YOUR ASSIGNMENT: The copy must hold exactly the lines from the one with "You are a GUI" through the end of the listing below, and nothing else, with no pictures.

GIVEN RECORDS:
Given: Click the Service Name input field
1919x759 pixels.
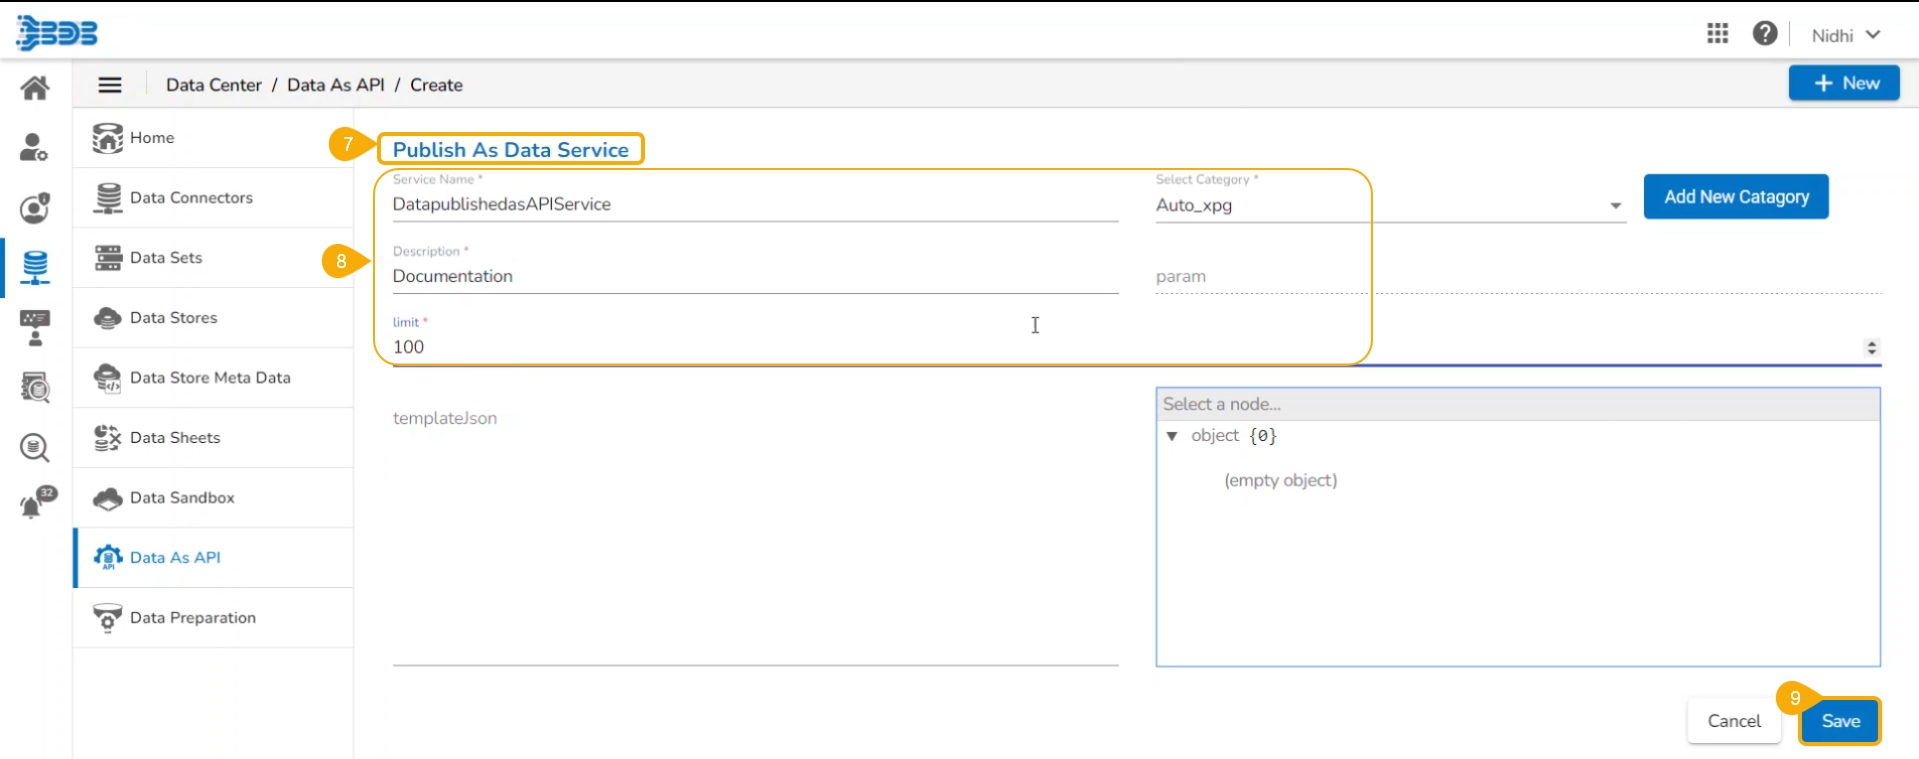Looking at the screenshot, I should (x=755, y=205).
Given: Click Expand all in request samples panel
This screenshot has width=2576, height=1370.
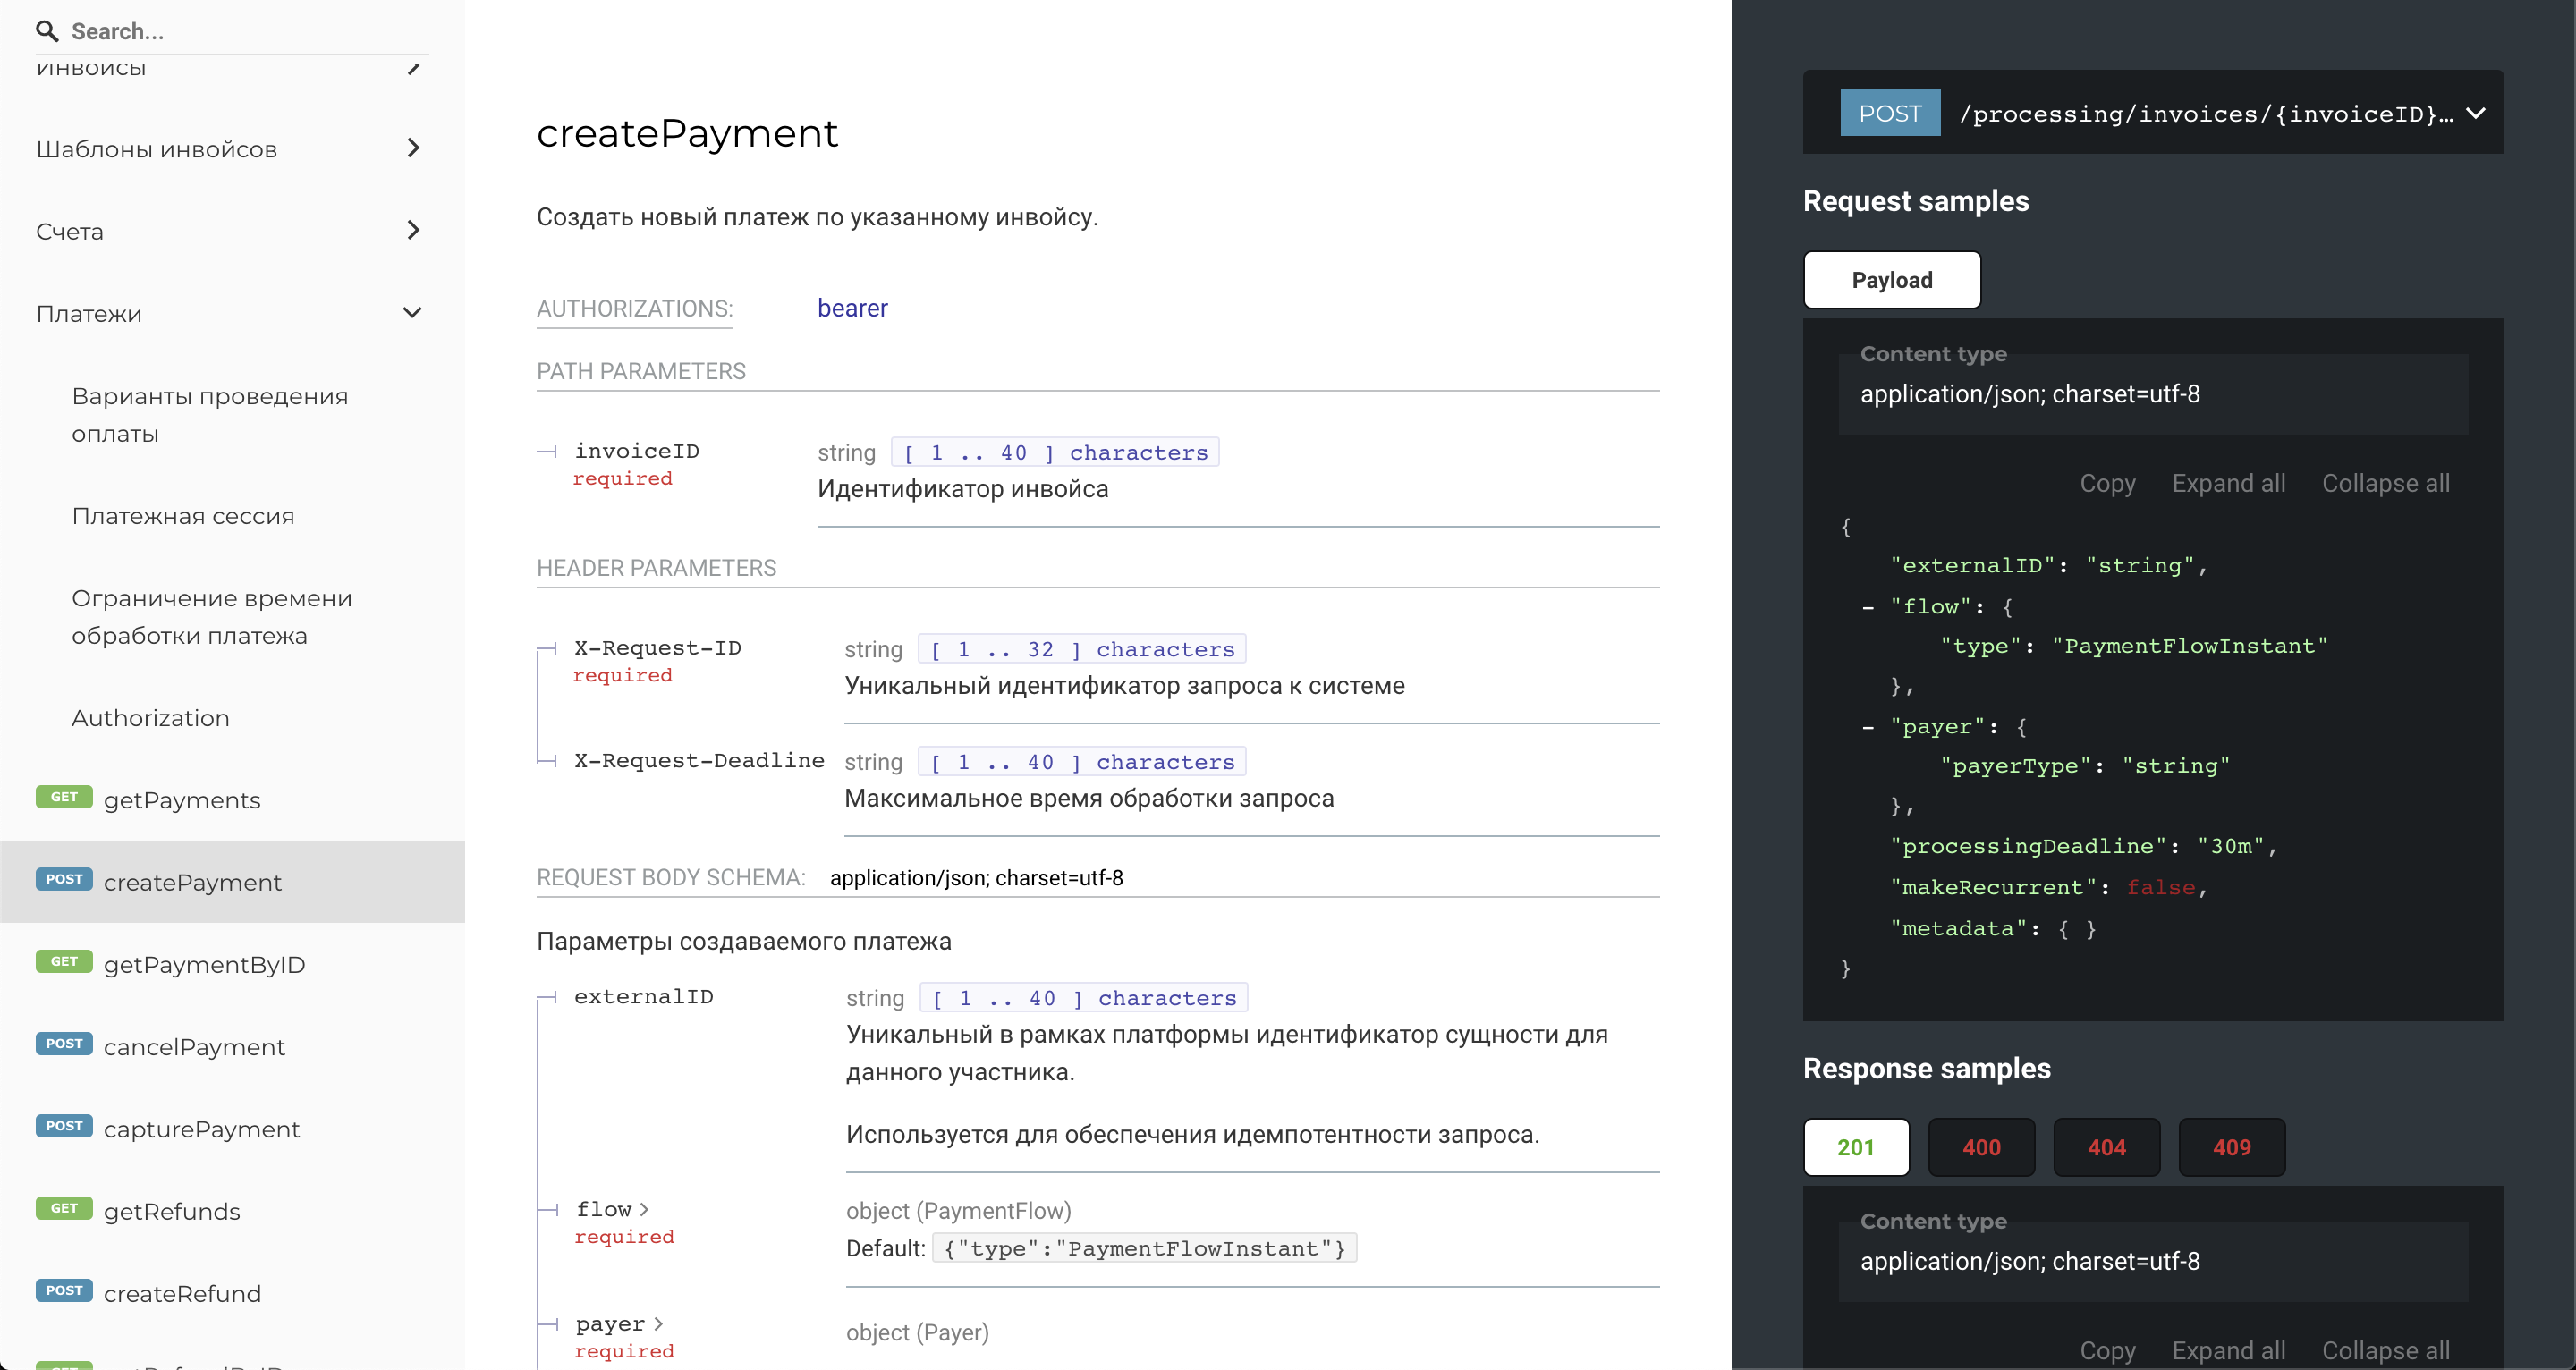Looking at the screenshot, I should [2228, 484].
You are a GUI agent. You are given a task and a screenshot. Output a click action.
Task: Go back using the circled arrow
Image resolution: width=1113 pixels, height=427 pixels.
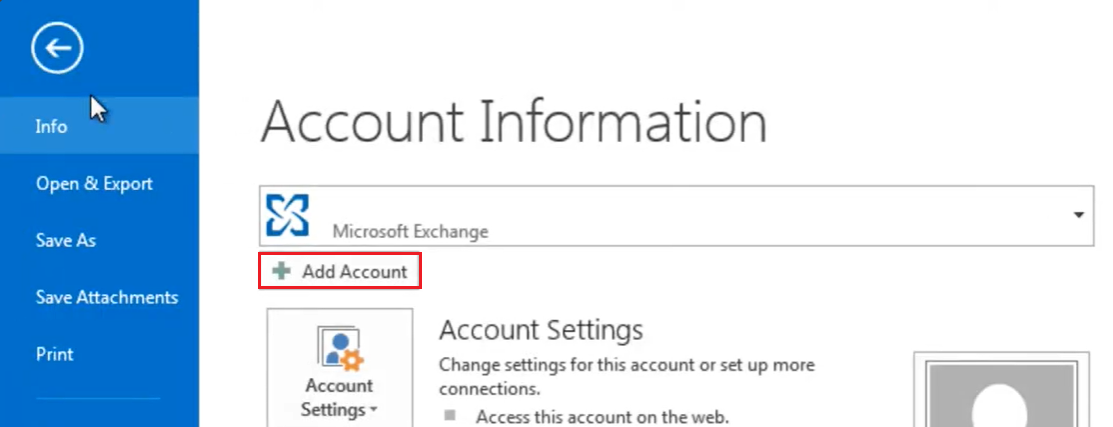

ANSWER SECTION:
You are a GUI agent. You are given a task and a screenshot. Output a click action.
Task: Go back using the circled arrow
Image resolution: width=1113 pixels, height=427 pixels.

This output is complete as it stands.